One of Algolia’s requirements is that all developers must complete the documentation for any feature they build. “From there, it’s not a big lift to write a blog post about the feature,” Dessaigne explained. For eager employees, the company offered a two-day, in-person program to learn public speaking. “It helped unlock a number of great speakers,” Dessaigne said. “One of our developers who went through the program in Paris got so excited about public speaking that she ended up flying from Paris to Silicon Valley to give the keynote address at React Conf 2017.”

Not building a customer service team

Listening to customers and understanding their pain points is another significant aspect of developer relations. Dessaigne credits not having a dedicated support team for the first years of operation as a major factor in Algolia’s success. Since its inception and for quite a long time, engineers have doubled as customer support. “It had two advantages,” Dessaigne said. “First, our customers are developers, and they find it frustrating to speak with customer support representatives who don’t understand how to code. With Algolia in the early days, they were speaking to developers.” On the employee side, “developers usually hate doing level-one support,” he added, “but when it’s supporting other developers, they love it.”
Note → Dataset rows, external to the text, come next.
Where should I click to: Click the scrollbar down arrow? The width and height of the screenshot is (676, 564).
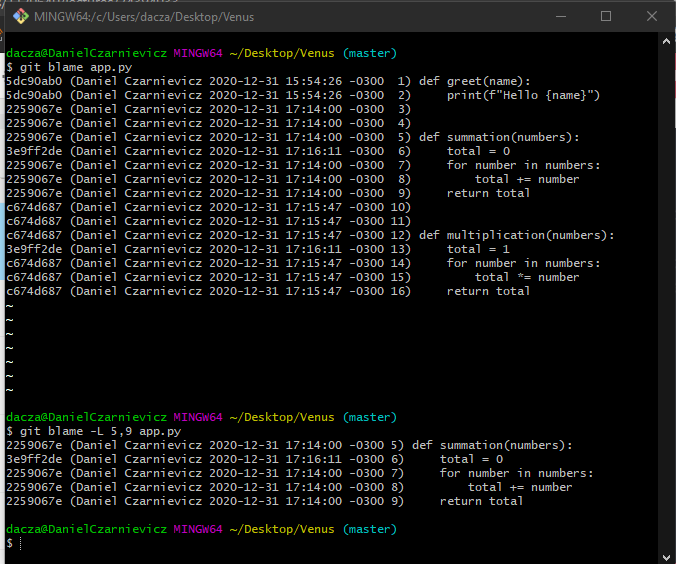point(667,555)
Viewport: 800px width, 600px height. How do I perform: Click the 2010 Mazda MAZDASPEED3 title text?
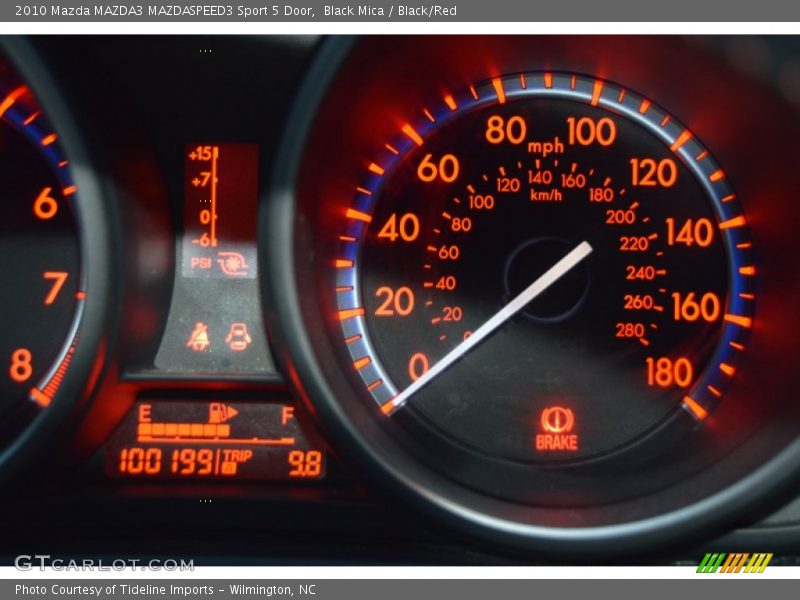click(x=165, y=11)
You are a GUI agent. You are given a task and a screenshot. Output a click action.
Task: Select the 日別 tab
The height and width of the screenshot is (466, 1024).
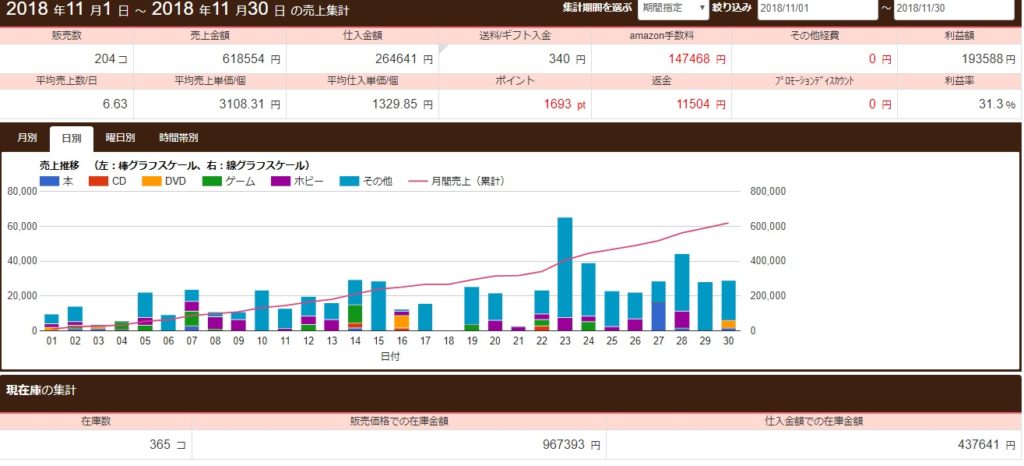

Having engineers do customer service may seem ridiculous in an era of high developer salaries, but Dessaigne sees it differently: “You get a high level of customer empathy when you have to do customer support. We had engineers connecting with customers on a call, realizing that they had discovered a bug, and pushing a fix within an hour. This made the customer happy, the engineers happy, and made our product much better.”

DevRel as you grow

Despite Dessaigne’s best efforts, Algolia could not sustain the engineers as part-time DevRel and customer support forever. As Algolia grew, enterprise clients would demand 24-hour customer support, something an engineering team was ill-suited to deliver. But they kept it up for a long time. “We hired our first customer support and the dedicated DevRel team at around 150 people,” Dessaigne recalled. “But we still try to maintain that all-hands-on-deck culture.” Engineers are still expected to do one to two days of technical support and contribute to DevRel each month. Maintaining this culture requires support from senior leadership. “You need to have the buy-in of the engineering team — it has to be part of the expectations for the role,” Dessaigne explained. “You don’t want to make these requirements punitive. It has to be a part of the culture.”

DevRel helps with hiring

When developers are your customers, marketing to them is simultaneously advertising for job candidates. As a bonus, candidates also come pre-acquainted with your product, often having used it as a client.

Algolia used Meetups and hosted regular pre-COVID Tech Lunches at its office. By pairing free fromage with four speakers in rapid succession, Algolia was able to simultaneously nurture the thriving startup culture in Paris and bring that community to its offices. The company settled on a formula: Three of the speakers were from outside the company and one was always from Algolia. “We got a lot of great exposure from this, and many great hires,” Dessaigne said.

Word of caution

However, would-be DevRel practitioners should take note: DevRel takes a different form in every company and circumstance. Algolia couldn’t just copy what other successful startups had done. When the company was founded, Twilio had already created its own playbook, going to hackathons and participating in the community. With Twillo’s success, everyone was doing hackathons, and developers were soon inundated with opportunities. “However, we found that hackathons weren’t a great investment for us,” Dessaigne recalled. “They just never worked that well.”

Algolia’s success in DevRel was largely built on deep customer empathy and understanding of customer problems. Empathy may come from employees being the customers themselves or product builders engaging with customers of the product, either through evangelism or tech support. And even as an organization grows and specialization leads to information silos, finding ways to break through those barriers is instrumental to building a product that serves customers and drives sales.